Requirement:
Using the records below, transcribe word for word the stretch from the line that contains "[Close] (301, 1175)" through the line that contains "CDP, NearCDP (1322, 708)", both end lines included, and nothing else.

Records for the exercise:
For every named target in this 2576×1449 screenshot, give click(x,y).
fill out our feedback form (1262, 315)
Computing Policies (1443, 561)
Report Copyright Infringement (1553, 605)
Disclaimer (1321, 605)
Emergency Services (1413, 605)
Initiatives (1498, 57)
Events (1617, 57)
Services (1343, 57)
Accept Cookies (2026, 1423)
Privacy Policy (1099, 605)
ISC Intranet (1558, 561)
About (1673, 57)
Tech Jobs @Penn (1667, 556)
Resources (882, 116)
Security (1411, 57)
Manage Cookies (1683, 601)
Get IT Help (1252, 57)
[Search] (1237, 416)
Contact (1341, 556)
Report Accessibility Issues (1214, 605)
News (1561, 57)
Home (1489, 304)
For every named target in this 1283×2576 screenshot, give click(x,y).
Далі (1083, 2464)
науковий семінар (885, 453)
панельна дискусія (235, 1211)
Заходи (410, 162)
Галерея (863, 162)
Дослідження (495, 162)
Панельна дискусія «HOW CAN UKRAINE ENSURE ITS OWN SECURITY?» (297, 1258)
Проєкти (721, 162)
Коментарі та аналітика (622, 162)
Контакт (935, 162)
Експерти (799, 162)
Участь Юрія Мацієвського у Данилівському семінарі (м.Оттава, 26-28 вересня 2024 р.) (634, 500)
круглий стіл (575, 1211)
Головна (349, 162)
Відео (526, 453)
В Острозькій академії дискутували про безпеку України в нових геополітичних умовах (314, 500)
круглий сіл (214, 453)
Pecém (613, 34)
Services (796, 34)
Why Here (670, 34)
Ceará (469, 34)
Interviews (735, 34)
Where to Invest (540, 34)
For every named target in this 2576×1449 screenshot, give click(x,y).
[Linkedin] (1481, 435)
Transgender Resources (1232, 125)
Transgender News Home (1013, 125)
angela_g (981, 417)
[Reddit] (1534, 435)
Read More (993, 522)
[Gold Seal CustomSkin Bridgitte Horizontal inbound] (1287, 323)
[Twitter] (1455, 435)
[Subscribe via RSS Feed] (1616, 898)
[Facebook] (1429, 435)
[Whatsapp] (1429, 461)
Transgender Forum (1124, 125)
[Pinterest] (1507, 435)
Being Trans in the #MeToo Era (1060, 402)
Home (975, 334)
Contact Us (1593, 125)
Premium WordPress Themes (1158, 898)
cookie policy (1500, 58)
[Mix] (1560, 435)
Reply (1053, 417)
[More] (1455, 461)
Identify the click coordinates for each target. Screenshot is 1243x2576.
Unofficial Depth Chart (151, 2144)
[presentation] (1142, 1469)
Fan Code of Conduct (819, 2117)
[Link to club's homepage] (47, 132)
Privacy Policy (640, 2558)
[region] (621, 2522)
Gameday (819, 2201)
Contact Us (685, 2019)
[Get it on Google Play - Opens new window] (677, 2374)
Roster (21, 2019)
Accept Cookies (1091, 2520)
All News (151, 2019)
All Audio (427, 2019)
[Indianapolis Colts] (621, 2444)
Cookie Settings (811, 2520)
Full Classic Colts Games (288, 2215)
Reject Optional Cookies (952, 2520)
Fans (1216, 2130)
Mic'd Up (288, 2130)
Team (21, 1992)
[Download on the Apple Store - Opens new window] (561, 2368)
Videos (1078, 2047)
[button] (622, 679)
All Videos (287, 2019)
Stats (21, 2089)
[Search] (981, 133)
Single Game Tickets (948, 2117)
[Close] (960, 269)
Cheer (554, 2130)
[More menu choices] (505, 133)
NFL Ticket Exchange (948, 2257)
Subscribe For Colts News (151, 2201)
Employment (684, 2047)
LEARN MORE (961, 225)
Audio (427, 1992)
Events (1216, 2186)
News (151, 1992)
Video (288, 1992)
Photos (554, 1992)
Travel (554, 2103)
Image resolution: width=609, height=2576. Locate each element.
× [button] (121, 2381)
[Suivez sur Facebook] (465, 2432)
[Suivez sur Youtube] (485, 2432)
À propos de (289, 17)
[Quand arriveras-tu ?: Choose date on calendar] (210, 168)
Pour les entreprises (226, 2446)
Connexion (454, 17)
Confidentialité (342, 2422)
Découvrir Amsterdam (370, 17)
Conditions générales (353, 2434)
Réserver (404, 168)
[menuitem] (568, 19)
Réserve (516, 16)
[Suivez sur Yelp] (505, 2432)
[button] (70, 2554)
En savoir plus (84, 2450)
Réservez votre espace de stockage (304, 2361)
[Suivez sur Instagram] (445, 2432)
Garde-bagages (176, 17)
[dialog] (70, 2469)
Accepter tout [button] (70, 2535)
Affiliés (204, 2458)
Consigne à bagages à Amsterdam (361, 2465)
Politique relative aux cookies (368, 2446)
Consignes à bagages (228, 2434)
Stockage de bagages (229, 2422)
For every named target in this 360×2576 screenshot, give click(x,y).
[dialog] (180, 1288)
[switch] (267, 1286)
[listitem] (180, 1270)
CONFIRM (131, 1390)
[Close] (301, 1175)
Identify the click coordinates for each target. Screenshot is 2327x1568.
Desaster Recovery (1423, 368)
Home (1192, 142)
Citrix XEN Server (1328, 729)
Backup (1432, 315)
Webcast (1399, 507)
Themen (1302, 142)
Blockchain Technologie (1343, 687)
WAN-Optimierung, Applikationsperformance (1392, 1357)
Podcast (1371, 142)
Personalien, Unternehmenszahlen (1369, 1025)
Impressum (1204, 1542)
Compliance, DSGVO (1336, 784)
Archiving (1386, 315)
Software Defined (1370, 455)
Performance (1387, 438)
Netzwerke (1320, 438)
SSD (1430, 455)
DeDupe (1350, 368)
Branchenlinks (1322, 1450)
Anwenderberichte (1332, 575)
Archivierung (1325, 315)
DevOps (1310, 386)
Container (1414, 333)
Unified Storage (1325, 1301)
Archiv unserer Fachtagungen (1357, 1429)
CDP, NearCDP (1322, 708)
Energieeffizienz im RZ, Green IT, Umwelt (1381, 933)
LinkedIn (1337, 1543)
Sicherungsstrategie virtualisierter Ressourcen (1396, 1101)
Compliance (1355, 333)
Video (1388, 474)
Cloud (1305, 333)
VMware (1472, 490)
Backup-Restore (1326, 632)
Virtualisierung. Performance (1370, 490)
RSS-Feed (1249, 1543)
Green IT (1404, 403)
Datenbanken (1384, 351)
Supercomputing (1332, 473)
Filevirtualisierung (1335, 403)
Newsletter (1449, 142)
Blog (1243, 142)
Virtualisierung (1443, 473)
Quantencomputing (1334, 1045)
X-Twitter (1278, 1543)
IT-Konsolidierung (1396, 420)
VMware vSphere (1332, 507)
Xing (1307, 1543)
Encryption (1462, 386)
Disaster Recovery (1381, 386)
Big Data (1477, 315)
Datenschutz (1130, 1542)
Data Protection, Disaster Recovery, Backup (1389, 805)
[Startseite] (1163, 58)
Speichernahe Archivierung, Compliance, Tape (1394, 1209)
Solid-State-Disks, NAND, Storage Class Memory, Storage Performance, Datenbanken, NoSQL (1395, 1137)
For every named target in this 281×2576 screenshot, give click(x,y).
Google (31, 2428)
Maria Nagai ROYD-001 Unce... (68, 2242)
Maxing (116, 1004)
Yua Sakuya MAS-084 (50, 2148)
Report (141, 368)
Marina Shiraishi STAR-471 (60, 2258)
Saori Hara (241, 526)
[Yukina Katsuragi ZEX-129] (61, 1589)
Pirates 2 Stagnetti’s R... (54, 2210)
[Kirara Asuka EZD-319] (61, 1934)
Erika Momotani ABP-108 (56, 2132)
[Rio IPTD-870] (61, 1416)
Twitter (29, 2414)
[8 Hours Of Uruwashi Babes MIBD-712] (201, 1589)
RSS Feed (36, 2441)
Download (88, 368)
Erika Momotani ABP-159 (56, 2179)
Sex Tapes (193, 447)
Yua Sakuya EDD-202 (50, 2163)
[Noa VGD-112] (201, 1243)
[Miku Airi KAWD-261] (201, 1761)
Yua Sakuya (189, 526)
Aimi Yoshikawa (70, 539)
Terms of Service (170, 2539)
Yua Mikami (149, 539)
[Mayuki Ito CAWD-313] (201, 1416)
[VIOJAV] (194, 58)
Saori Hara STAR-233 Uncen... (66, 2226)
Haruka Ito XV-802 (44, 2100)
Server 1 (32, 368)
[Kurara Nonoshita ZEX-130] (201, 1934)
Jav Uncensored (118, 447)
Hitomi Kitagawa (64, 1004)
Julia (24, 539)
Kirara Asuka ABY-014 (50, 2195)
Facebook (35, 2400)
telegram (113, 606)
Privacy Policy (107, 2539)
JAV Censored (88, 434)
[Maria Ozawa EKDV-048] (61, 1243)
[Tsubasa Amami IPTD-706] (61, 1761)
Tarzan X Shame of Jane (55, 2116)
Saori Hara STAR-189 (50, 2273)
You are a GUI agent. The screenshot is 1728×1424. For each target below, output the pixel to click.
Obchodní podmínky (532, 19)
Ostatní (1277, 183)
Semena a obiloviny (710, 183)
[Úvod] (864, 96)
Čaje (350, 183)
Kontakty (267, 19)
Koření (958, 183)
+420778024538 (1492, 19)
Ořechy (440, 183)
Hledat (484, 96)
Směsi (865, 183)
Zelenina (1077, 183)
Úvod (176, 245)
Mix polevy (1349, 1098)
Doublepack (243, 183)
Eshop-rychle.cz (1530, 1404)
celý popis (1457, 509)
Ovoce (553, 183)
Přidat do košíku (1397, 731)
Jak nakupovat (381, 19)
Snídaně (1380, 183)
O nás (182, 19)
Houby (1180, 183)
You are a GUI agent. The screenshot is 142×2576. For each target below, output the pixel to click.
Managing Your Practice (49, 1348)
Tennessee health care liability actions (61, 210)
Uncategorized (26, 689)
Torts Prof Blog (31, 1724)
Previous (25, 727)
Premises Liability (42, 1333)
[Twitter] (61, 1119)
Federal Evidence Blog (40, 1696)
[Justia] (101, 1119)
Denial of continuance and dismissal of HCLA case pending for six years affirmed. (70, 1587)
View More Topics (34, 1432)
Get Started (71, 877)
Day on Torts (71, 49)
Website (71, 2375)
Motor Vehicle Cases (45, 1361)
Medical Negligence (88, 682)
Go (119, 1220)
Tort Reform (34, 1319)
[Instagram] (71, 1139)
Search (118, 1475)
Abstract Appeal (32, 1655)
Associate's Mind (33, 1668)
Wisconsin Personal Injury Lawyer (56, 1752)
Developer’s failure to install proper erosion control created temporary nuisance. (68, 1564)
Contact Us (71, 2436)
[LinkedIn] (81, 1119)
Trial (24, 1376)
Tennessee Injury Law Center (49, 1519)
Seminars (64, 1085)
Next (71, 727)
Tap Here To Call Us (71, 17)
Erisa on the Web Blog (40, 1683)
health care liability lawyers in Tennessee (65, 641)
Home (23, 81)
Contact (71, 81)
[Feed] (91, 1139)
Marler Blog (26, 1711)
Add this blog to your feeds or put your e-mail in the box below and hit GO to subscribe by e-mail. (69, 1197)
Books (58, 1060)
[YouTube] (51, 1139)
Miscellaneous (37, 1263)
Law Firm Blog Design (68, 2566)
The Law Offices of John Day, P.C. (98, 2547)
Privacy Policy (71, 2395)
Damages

Result:
[Close] (301, 1175)
Identify the click coordinates for each target. Screenshot is 2327x1568.
Desaster Recovery (1423, 368)
Home (1192, 142)
Citrix XEN Server (1328, 729)
Backup (1432, 315)
Webcast (1399, 507)
Themen (1302, 142)
Blockchain Technologie (1343, 687)
WAN-Optimierung, Applikationsperformance (1392, 1357)
Podcast (1371, 142)
Personalien, Unternehmenszahlen (1369, 1025)
Impressum (1204, 1542)
Compliance, DSGVO (1336, 784)
Archiving (1386, 315)
Software Defined (1370, 455)
Performance (1387, 438)
Netzwerke (1320, 438)
SSD (1430, 455)
DeDupe (1350, 368)
Branchenlinks (1322, 1450)
Anwenderberichte (1332, 575)
Archivierung (1325, 315)
DevOps (1310, 386)
Container (1414, 333)
Unified Storage (1325, 1301)
Archiv unserer Fachtagungen (1357, 1429)
CDP, NearCDP (1322, 708)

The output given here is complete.